Breast Cancer on the Run in October: (Day 22) Digital Mammography….Hubble Space Program
OCTOBER 22: DIGITAL MAMMOGRAPHY….HUBBLE SPACE PROGRAM
What does digital mammography have in common with NASA and the Hubble Spacecraft Program? Digital Mammography has been an important improvement in our imaging capability to find breast cancer. But the Hubble Space Program?
Throughout my career, there always seemed to be a search for a new way to find breast cancer before it becomes clinically evident. Analog mammography was successful early on. It relied on X-rays that pictured the breast. The images were them printed on film. Small improvement were made in this technique that allowed more widespread use.
Mammography took a leap forward with the development of digital mammography. This leap forward was helped by the Hubble Space Program.

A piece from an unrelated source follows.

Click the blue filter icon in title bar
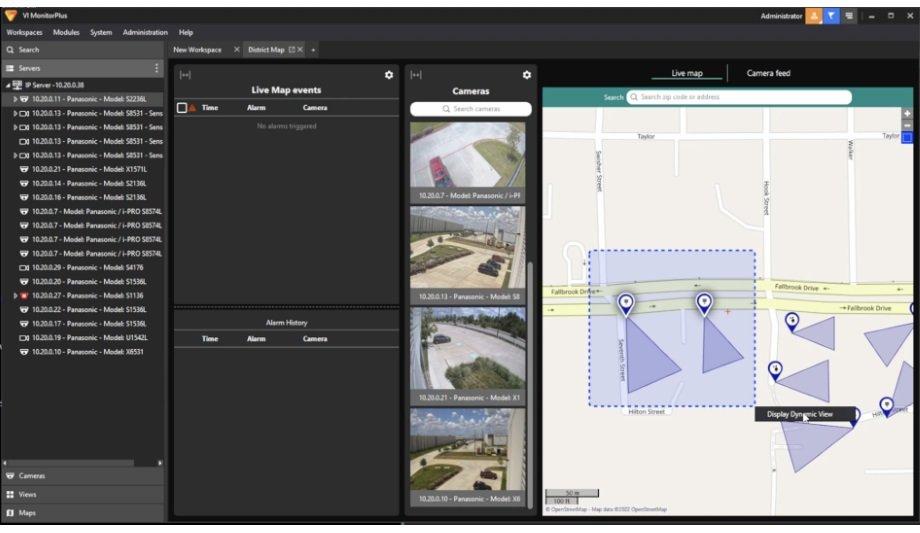920x533 pixels. tap(831, 16)

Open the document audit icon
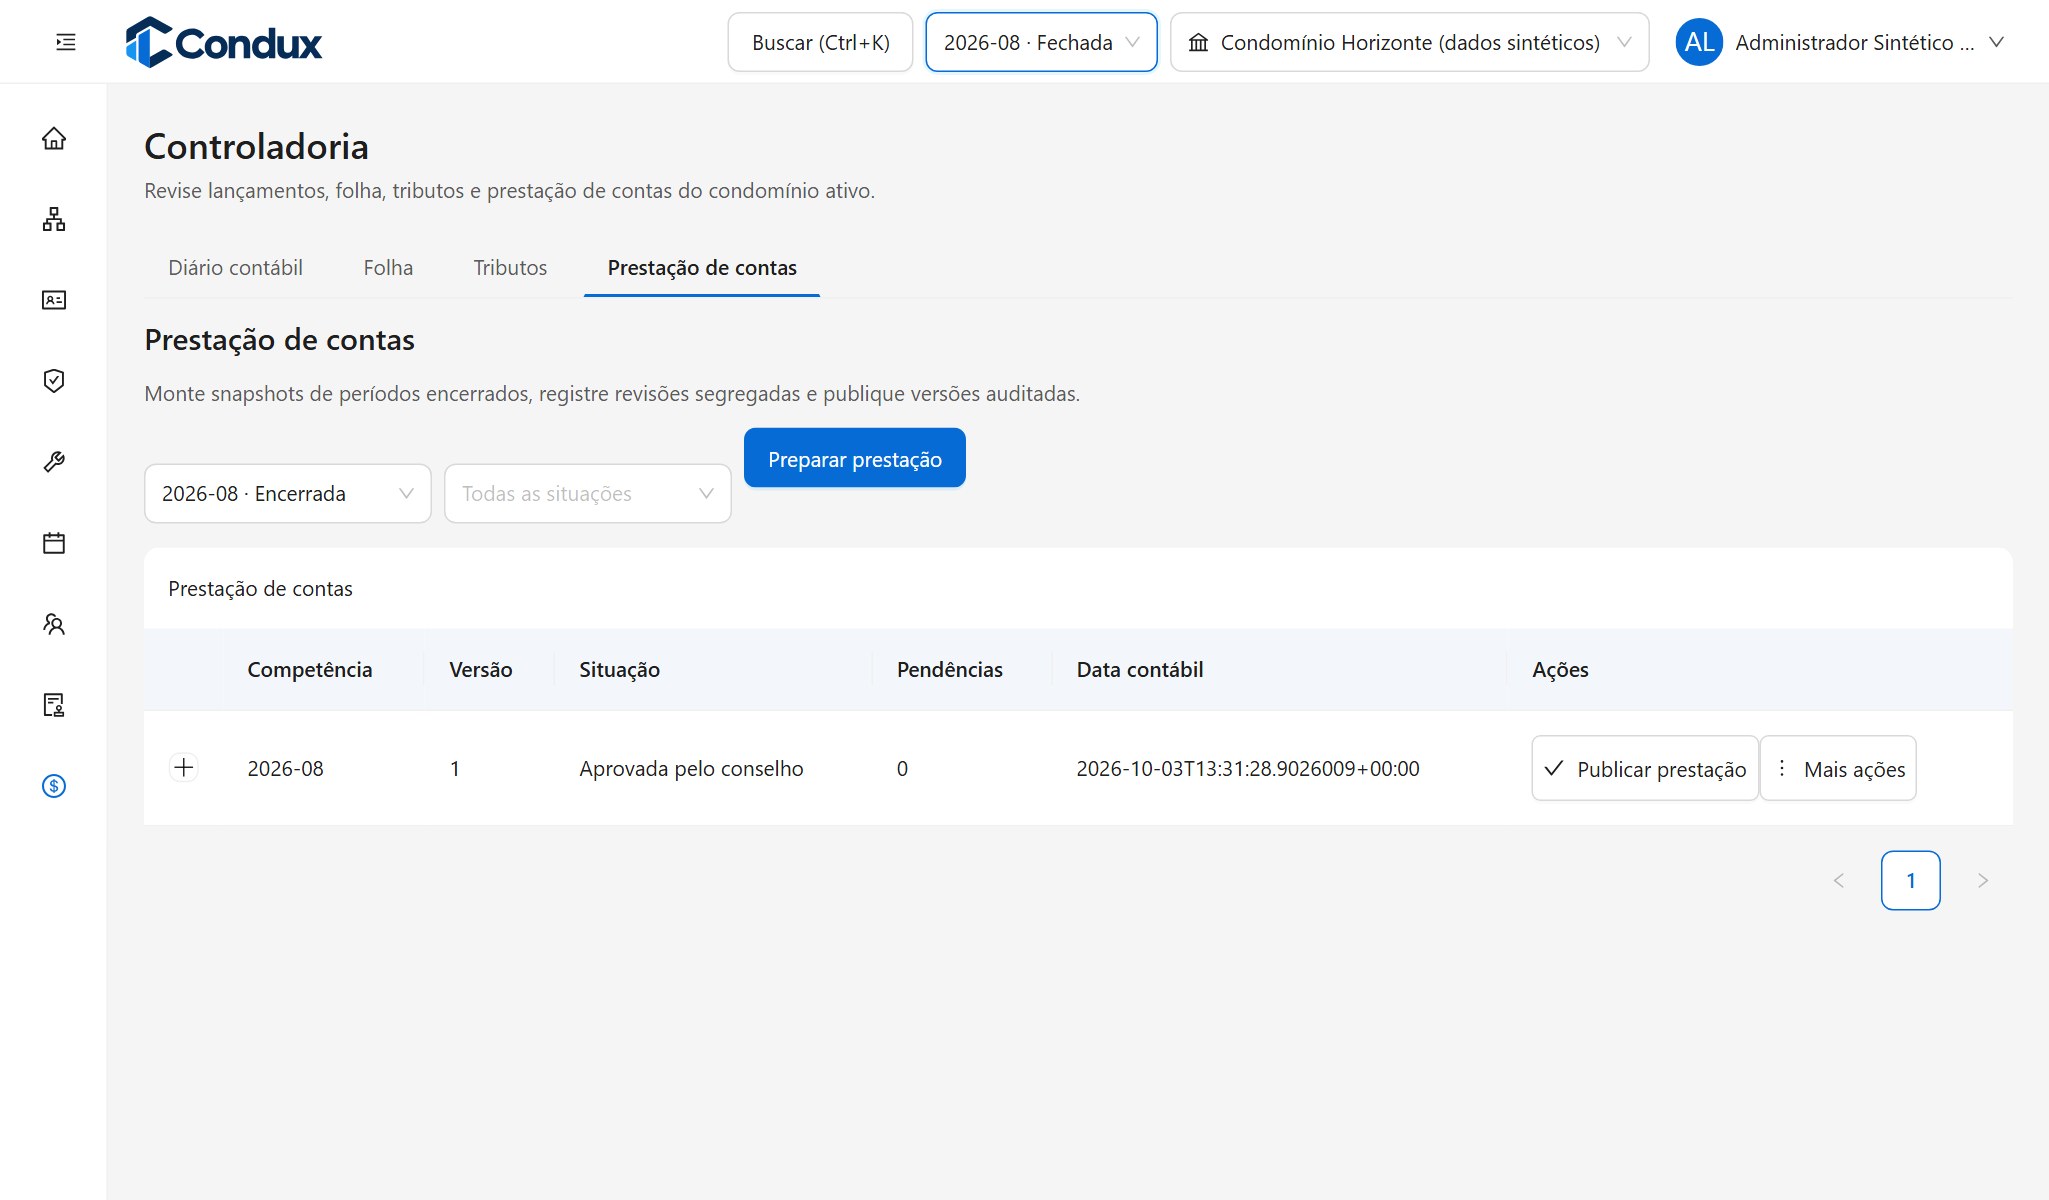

Telescopes on the Hubble spacecraft were designed and then improved to look deep into space. The technology for Charge Coupled Devices (CCDs) was upgraded by the Hubble program to sharpen light images coming from distant outer space and then printing them on computers for analysis.
Lessons learned from NASA in partnership with outside industries for improved imaging in space were then applied to mammography. Images were converted to digital files that could then be expanded and manipulated for clearer viewing.
The technology was initially used in stereotactic biopsies systems and then later applied to performing mammography. The clinical advantage of digital mammography to date have been improved imaging of dense breasts, primarily in premenopausal women. Radiation exposure is also reduced some. Images can be produced much more quickly. Copying and archiving images is much more efficient than bulky films.
We live in a digital age and digital imaging technology has arrived. As usual, there are some downsides to this technology mostly regarding cost, an increase in false positive findings, and disappointment that only a small group of women benefit from the new technology.
Hubble telescopes looks outward over long distances to view distant galaxies light years away, while digital mammography ventures to look into human breast tissue over short distances.
Looking out into space or looking into the details of a vastly smaller and important area of our anatomy….we continue to improve.